Analyst firm Morgan Stanley says that Alphabet (GOOG 0.37%) (GOOGL 0.35%) is sitting on a gold mine in the self-driving car business. The Waymo driverless car business looks like a good spin-off candidate, and could be worth as much as $70 billion by the year 2030, according to Morgan Stanley analyst Adam Jones and his team.

That analysis pointed in the right direction, but I'm pretty sure that Waymo will be worth $70 billion much faster than that -- and much more after 2030.

Let me show you why.

Self-driving Waymo minivan.

A Chrysler Pacifica hubrid minivan, decked out in Waymo's colors and self-driving technology. Image source: Waymo.

How Morgan Stanley landed at a $70 billion estimate

First and foremost, Morgan Stanley's investigation of Waymo's potential value rested on a single piece of news with very little supporting data. The Alphabet subsidiary struck a partnership with drive-hailing service Lyft, where the two businesses will work together to develop safer and more accessible self-driving products.

Neither Waymo nor Lyft published any official announcement materials concerning this deal, though both companies confirmed its existence when reporters reached out for clarification. We have no financial details on the agreement, no operational goals beyond "improving lives with the world's best transportation," and no other data on what Lyft and Waymo hope to achieve here.

Starting from that bare-bones news bite, Jones jumped to the conclusion that Waymo vehicles should account for roughly 1% of all miles driven globally by 2030, assuming a fleet of roughly 3 million cars driving 65,000 miles per year.

If Waymo can cull $1.25 of revenue per mile driven, that would amount to more than $240 billion in top-line sales at the end of Jones' forecast period. That could lead to an enterprise value of $140 billion, and Alphabet would then pocket $70 billion in a spin-off transaction that leaves the Google parent with 50% control of the stand-alone Waymo business.

There will be lots and lots of Waymo cars on the road

That sounds great, but Jones is making a lot of assumptions to reach his $70 billion spin-out value, and I think that many of those educated guesses are much too conservative.

Lyft had roughly 100,000 drivers in early 2015 and more than 300,000 at the start of 2016. That massive growth rate is sure to slow down over the years, but Lyft should have much more than 3 million vehicles in service 13 years from now. The company has not yet committed to going all in on self-driving vehicles, but it would make economic sense to prefer driverless cars over error-prone, salary-craving human employees or contractors. By 2030, I expect ride-sharing and taxi services to offer human chauffeurs only as a high-priced, exclusive treat.

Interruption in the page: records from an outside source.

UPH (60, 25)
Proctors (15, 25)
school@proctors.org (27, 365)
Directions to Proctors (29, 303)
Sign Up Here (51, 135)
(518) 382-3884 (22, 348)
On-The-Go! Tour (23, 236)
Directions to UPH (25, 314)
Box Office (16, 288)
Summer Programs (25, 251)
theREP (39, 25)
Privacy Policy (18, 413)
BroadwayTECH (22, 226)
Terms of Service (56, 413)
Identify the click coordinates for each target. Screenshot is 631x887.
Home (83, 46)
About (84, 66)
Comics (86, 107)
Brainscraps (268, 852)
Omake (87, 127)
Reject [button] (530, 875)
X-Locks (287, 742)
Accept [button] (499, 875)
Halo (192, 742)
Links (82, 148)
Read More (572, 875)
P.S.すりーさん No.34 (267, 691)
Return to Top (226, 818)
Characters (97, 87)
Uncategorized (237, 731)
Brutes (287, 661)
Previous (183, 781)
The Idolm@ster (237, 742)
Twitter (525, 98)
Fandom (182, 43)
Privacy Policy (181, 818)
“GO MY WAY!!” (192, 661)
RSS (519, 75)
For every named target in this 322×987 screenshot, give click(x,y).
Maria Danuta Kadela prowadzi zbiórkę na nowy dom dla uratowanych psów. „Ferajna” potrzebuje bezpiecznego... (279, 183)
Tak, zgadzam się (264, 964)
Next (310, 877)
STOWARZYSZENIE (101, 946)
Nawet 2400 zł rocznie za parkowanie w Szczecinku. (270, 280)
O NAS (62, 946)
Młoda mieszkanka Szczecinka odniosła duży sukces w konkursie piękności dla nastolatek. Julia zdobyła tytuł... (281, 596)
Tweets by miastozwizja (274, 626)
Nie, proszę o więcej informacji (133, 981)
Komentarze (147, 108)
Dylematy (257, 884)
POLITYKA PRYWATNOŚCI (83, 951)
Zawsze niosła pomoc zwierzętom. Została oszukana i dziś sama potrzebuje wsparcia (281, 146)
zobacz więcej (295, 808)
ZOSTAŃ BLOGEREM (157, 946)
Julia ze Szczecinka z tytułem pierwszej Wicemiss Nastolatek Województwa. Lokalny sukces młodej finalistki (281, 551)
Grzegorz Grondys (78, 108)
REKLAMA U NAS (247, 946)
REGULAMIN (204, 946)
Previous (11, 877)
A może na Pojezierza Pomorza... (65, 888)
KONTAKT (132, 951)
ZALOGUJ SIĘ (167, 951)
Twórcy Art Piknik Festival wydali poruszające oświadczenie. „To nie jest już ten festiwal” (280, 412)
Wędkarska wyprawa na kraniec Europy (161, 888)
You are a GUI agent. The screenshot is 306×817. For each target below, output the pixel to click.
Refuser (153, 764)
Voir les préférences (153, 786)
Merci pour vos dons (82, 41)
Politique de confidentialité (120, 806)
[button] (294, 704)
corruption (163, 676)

So 3 million driverless cars under the Lyft umbrella seems like an absurdly low estimate, unless the company itself is destined to let its early mover advantage in the ride-hailing market slip through its mustache.

With or without Lyft leading the charge, Waymo is sure to find many more partners along the way. The company currently looks unlikely to forge any bonds with drive-hailing market leader Uber, due to a spate of legal battles and the tough posturing that follows on both sides, but Waymo already has driverless car deals or serious discussions in place with Honda Motors (HMC -0.75%) and Fiat Chrysler (FCAU), with many more contracts sure to follow. Some of these agreements may stop at testing projects and short-lived services, while others very well could blossom into legit rivals to Uber and Lyft.

That's just another way of saying that Jones' long-haul estimate of Waymo's driverless miles traveled looks much too low.

Fare costs are also likely to evolve a bit over then next thirteen years. It's unclear exactly how Jones arrived at $1.25 per mile going directly into Waymo's pockets, and the final tally could be very different. Human Lyft drivers make roughly $1.80 per mile today and automated cars should be expected to be a smaller drain on Lyft's operating income.

Waymo logo.

Image source: Waymo.

Waymo's place in the unfolding next-generation car industry

The final analysis depends on where you think Waymo's automated driver fees per mile will land, and how large a slice of the global ride-hailing market the company will serve.

The driverless car industry is only getting started, and it's anyone's guess who will emerge as a leader in this rapidly evolving field. Every carmaker worth its salt has an autonomous driving project in the works, along with a host of technology giants. Detroit meets Silicon Valley to create a brand-new market, and the only guaranteed winner is humanity. It won't be long before self-driving vehicles start saving thousands of American lives every year, and the car insurance industry will never be the same again.

That being said, Waymo was the first company to put fully automated vehicles on the road -- under the Google banner at first. The company remains a leader in the industry it pulled up by the bootstraps, and seems unlikely to let that advantage slip away. In the long run, Alphabet aims to shake loose from the Google moorings and become a cross-sector conglomerate with many significant revenue sources that have little or nothing to do with online search and advertising operations.

So far, Waymo looks like the first big success story in Alphabet's long-term diversification saga. I would be downright shocked if it took Waymo 13 years to reach a $70 billion spin-off value -- with or without Lyft by its side.